Though Hollingsworth is "impossible to replace," the library still has some of her legacy, Shalin said, as officials still have filing cabinet drawers containing the storytime materials she used over the years.

Sims estimated that more than 70 people attended Thursday's dedication. Among the attendees were members of Hollingsworth's family, including her husband of 42 years, J.C. Hollingsworth, who said he knew how much his wife loved working at the library.
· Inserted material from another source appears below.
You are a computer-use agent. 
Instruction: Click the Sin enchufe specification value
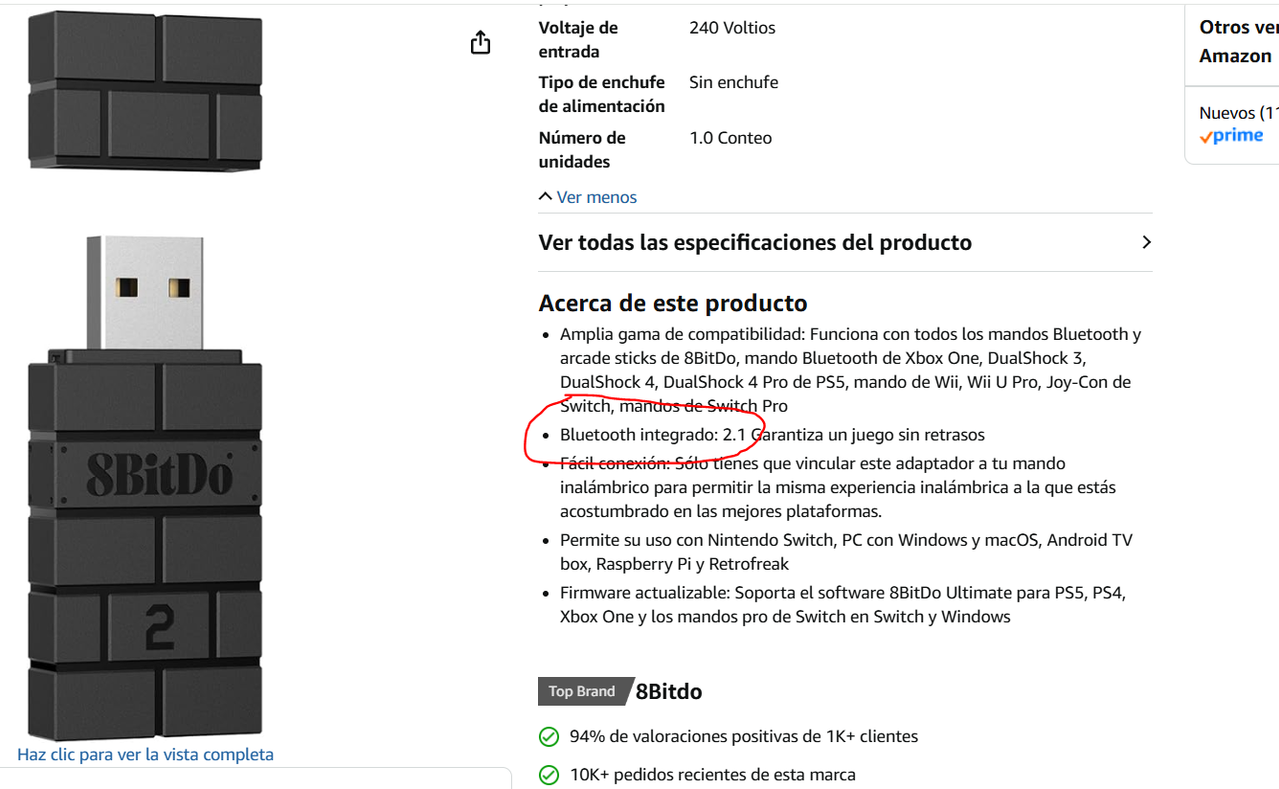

"She'd fuss about things that weren't done like she wanted it done, but she loved it, absolutely loved it," J.C. Hollingsworth said. "And she loved the children, and the people who came. She made all kinds of friends of people who would just bring kids in -- grandmothers, mothers, fathers and grandfathers -- and she'd come home talking to me about them like I knew them all.

"She didn't have any family on her side still around really, but the people she worked with and the ones that came in the library regularly just became like family to her," he added.

Hollingsworth said he appreciated the library community honoring his wife, whom he says he misses to this day.

"This was a very touching thing, and it kind of set me back a little bit from an emotional standpoint," he said. "But boy, it was an honor for her, what they did for her."